[Available data]:

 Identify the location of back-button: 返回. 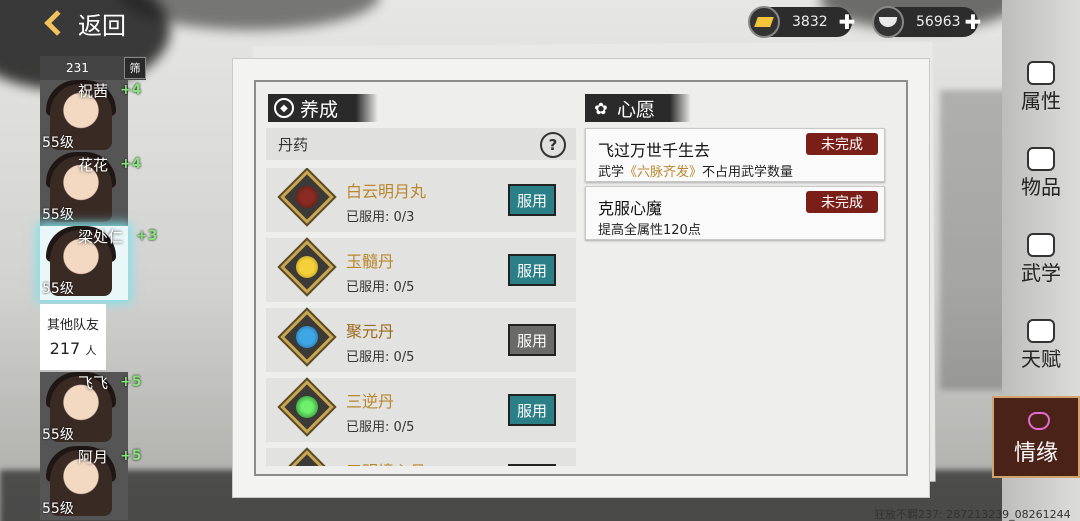
(85, 23).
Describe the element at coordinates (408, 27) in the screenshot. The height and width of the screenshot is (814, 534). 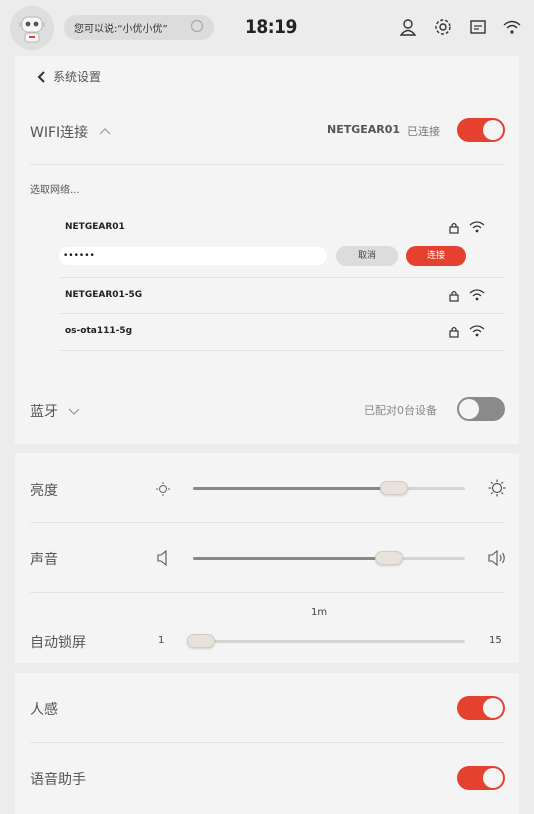
I see `user-icon` at that location.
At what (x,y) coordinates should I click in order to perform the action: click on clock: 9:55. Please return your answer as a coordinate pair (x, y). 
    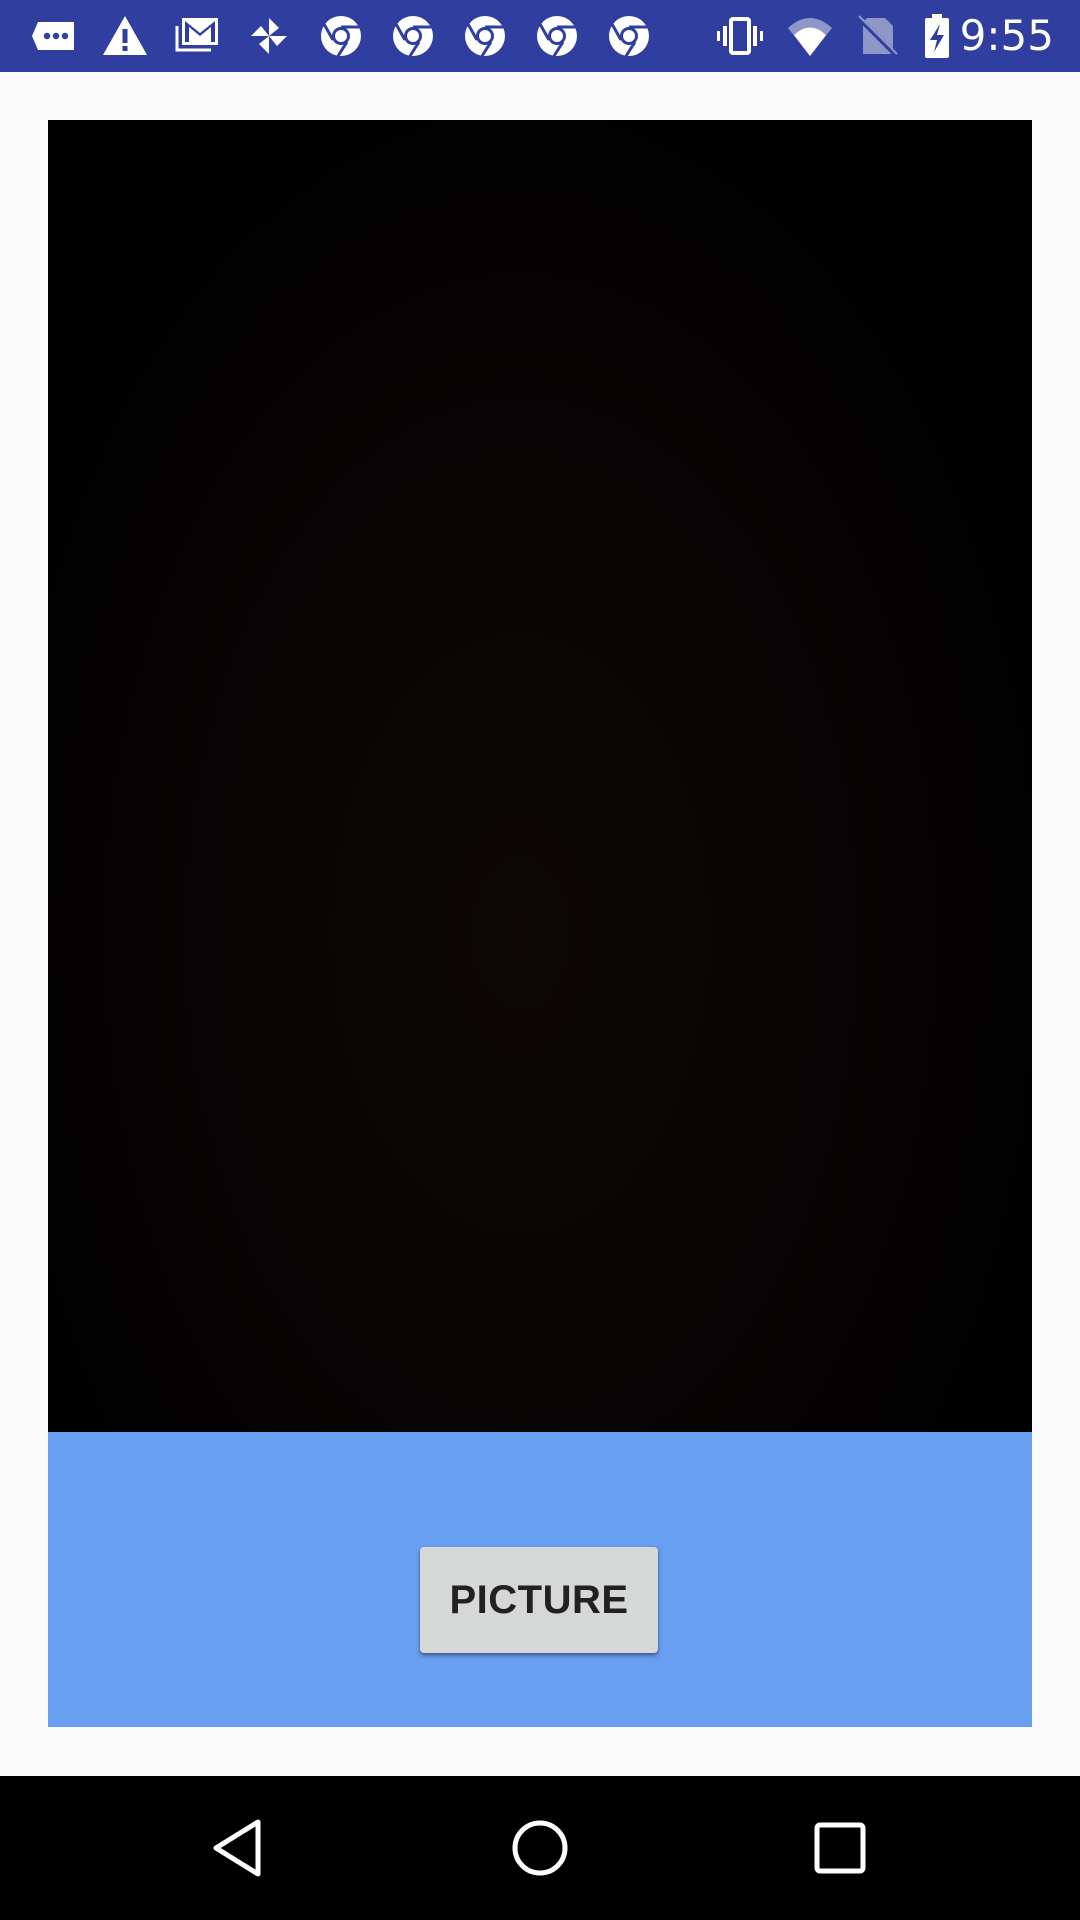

[What you need to do]:
Rewrite the material above, substituting "screen capture" for every "screenshot" and leaving everything else unchanged. Omit the pictures.

[Response to this task]:
 Identify the location of back-button: 返回. 
(85, 23).
Describe the element at coordinates (408, 27) in the screen capture. The height and width of the screen capture is (814, 534). 
I see `user-icon` at that location.
At what (x,y) coordinates should I click in order to perform the action: click on clock: 9:55. Please return your answer as a coordinate pair (x, y). 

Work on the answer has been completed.